- PROVIDED PASSAGE

━━━━━━━━━━━━━━━━

ChIP-Part implements a partitioning algorithm for large-scale
Chip-Seq data sets. It has been specifically designed to find very large signal-enriched regions, occurring for instance in histone modification maps, especially those that spread over large regions (e.g. H3K36me3).
The input of ChIP-Part is a set of tag positions produced by a ChIP-Seq experiment mapped
to a reference genome. We use as a working format a simplified GFF format, called
SGA, which is sorted by sequence name and position.
In addition to SGA, ChIP-Part supports other input data formats such as
BED,
GFF,
BAM, and
FPS. Compressed input data in
gzip or
zip format is also accepted.
ChIP-Part returns a list of signal-enriched regions defined by start and end positions.
The default output format of the tool is a two-line-oriented SGA-formatted file, in which each edge of the signal-enriched region is represented by a SGA line: '+' for start and '-' for end respectively.
In addition to SGA format, single-line-oriented
GFF,
BED, and
FPS output formats are also provided.

━━━━━━━━━━━━━━━━

- WHAT THE EXERCISE ASKS
Using the ChIP-Part description, explain in one to three sentences why each signal-enriched region takes up two lines in the tool's default SGA output. The records come from a different source than the text.

━━━━━━━━━━━━━━━━

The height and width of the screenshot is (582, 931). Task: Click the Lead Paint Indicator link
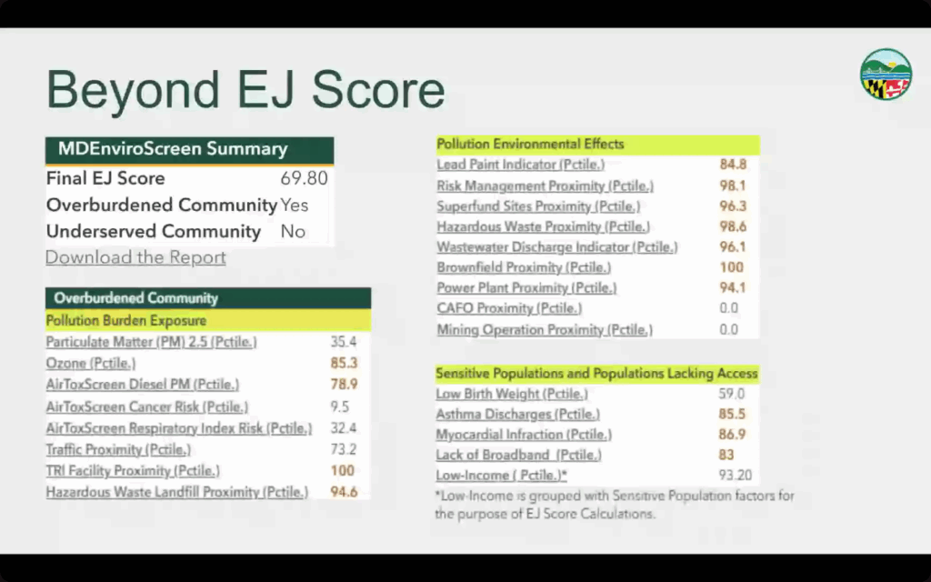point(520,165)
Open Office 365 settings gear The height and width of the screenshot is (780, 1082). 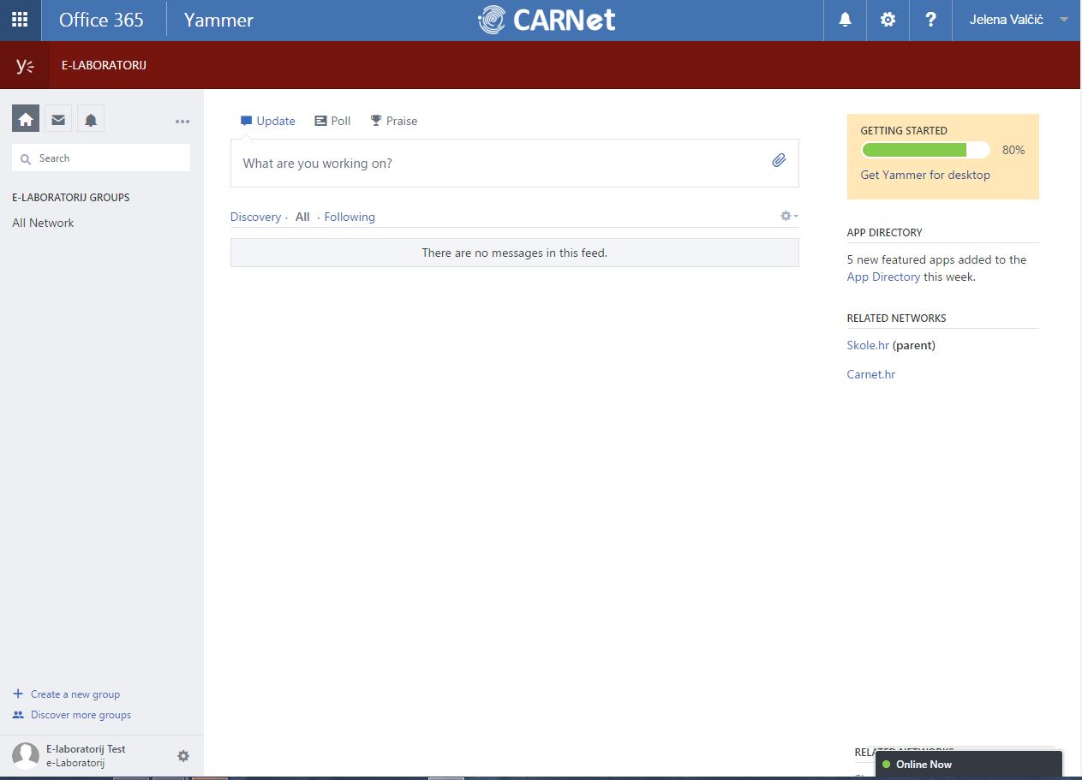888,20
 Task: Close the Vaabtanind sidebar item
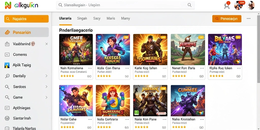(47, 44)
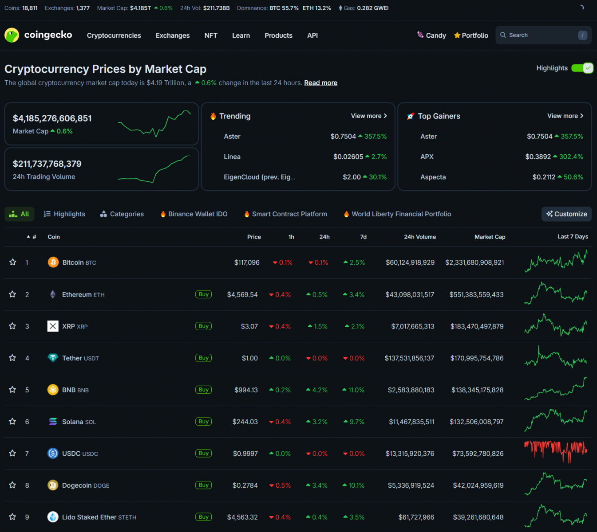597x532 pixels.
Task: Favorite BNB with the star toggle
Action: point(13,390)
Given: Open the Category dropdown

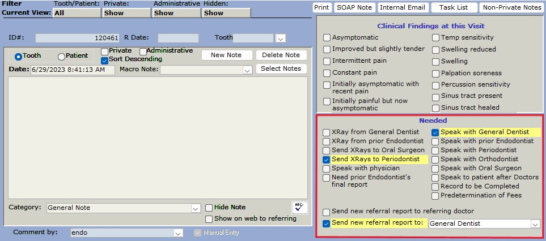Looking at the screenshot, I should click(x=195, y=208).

━━━━━━━━━━━━━━━━

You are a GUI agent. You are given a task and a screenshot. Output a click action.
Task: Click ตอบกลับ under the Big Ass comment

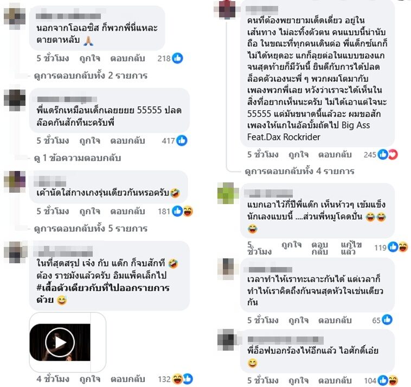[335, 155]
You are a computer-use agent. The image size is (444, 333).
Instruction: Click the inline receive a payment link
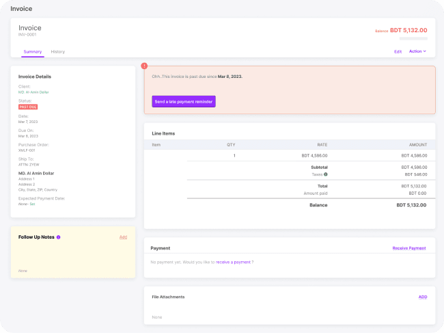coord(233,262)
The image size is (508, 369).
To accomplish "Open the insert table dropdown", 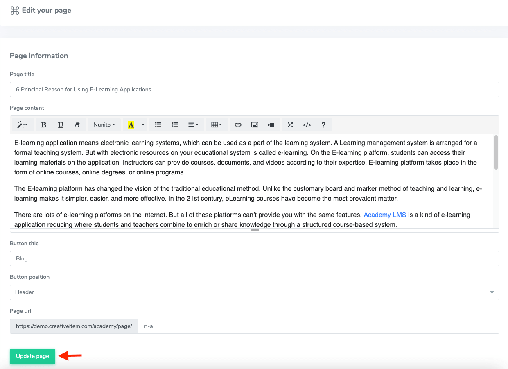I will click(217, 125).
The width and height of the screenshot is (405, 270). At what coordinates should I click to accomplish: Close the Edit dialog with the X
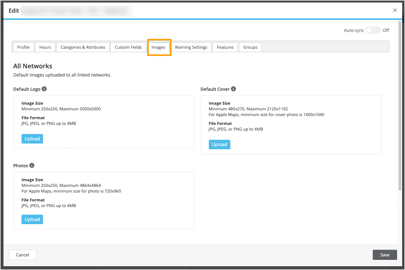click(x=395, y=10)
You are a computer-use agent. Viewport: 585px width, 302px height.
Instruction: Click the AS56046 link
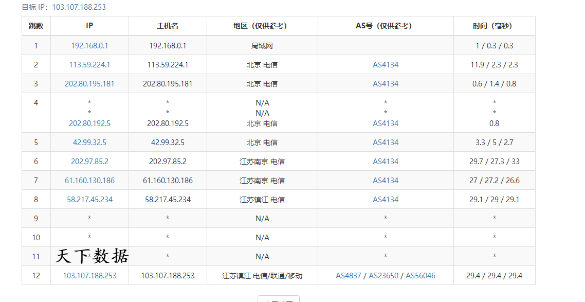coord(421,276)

━━━━━━━━━━━━━━━━

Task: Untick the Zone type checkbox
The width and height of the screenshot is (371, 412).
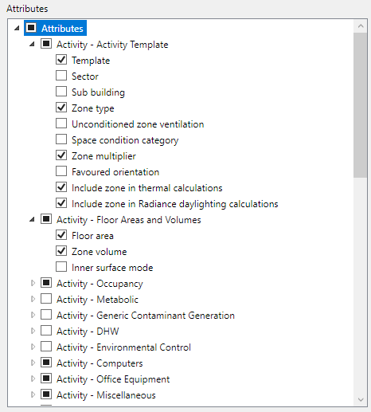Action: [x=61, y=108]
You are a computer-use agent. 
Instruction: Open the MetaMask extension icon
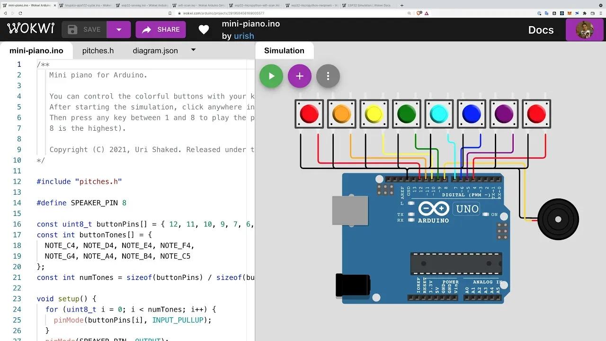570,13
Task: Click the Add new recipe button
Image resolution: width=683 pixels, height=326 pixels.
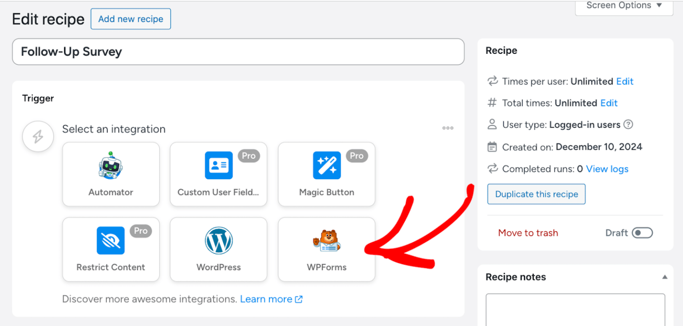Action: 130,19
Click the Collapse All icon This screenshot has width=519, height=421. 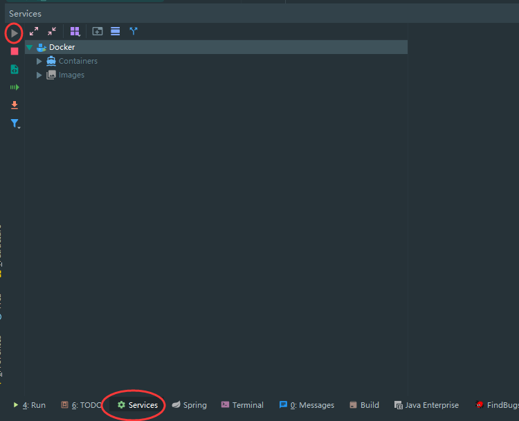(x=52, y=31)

━━━━━━━━━━━━━━━━

- WRITTEN REPLY
In the default SGA output, each edge of a signal-enriched region gets its own SGA line. One line marks the start with '+' and the other marks the end with '-', so every region spans two lines.